C’est pourquoi les franchisés doivent jouer de prudence et bien faire leur devoir avant de se lancer en franchise. C’est au franchisé de chercher et de savoir poser les bonnes questions lors du processus de qualification et du choix de la franchise.
Est-ce qu’une loi sur le franchisage au Québec est envisageable?
Tout comme en France — avec la loi Doubin ou le «disclosure document» — ainsi que dans certaines provinces canadiennes, cette question suscite des débats passionnés au Québec depuis de nombreuses années. Essayons de dresser un portrait objectif sur la question.
Les pour
Une loi sur le franchisage pourrait offrir une protection légale aux franchisés contre les pratiques commerciales déloyales de la part des franchiseurs.
Transparence et information: un des éléments qui plaide en la faveur d’un meilleur encadrement, c’est de permettre au futur franchisé d’avoir l’heure juste sur les informations complètes et précises sur les coûts, les obligations et les attentes associées à la franchise. Cela aiderait à éviter les mauvaises surprises et à garantir que les franchisés prennent des décisions éclairées. Ceci dit les «bons franchiseurs» le font naturellement.
Prévention des abus: certaines lois pourraient empêcher les pratiques commerciales déloyales de la part des franchiseurs, comme la dissimulation d’informations essentielles, les modifications unilatérales des contrats ou les frais excessifs. Cela pourrait réduire les risques pour les franchisés et promouvoir des relations plus équitables entre les parties.
Stimulation de l’économie: en offrant un environnement plus sûr et plus transparent pour les franchisés, une loi sur le franchisage pourrait encourager l’investissement dans les franchises, ce qui pourrait stimuler l’économie et créer des emplois. Cela pourrait également renforcer la réputation du Québec en tant qu’endroit favorable aux affaires.
Les contre
Ingérence dans le marché: certains pourraient soutenir que l’adoption d’une loi sur le franchisage représenterait une ingérence excessive du gouvernement dans les affaires privées. Ils pourraient faire valoir que les contrats de franchise devraient être négociés librement entre les parties sans intervention extérieure.

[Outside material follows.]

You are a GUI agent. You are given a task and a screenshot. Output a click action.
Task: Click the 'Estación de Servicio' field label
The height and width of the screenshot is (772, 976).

Risque de réglementation excessive: il y a un risque que la réglementation du franchisage soit trop lourde et entrave la croissance et l’innovation dans le secteur des franchises. Trop de règles pourraient dissuader les franchiseurs d’entrer sur le marché québécois, ce qui pourrait limiter les choix disponibles pour les consommateurs et les opportunités pour les entrepreneurs.
Coûts administratifs: la mise en place et le maintien d’une loi sur le franchisage pourraient entraîner des coûts administratifs supplémentaires pour le gouvernement ainsi que pour les franchiseurs et les franchisés. Ces coûts pourraient être transmis aux consommateurs sous forme de prix plus élevés ou limiter la rentabilité des entreprises de franchise.
À défaut de loi sur le franchisage au Québec, la mission du Conseil québécois de la franchise est d’encadrer en quelque sorte le vaste et diversifié monde de la franchise.
En fin de compte, il faut encourager les franchiseurs à devenir meilleurs en les enjoignant à mettre en place les meilleures pratiques et les hauts standards pour leurs franchises et leurs franchisés. Il faut que les franchisés se fassent accompagner par des professionnels du secteur pour préparer au mieux leur dossier. Mais lorsque le franchiseur et son franchisé avancent d’une même voix, le succès est au rendez-vous et, c’est cela l’entrepreneuriat encadré.
1 Selon une étude réalisée par BDC en collaboration avec l’Université de Montréal, octobre 2023.
2 Étude INDICIA réalisée pour le Conseil québécois de la franchise, mise à jour décembre 2022.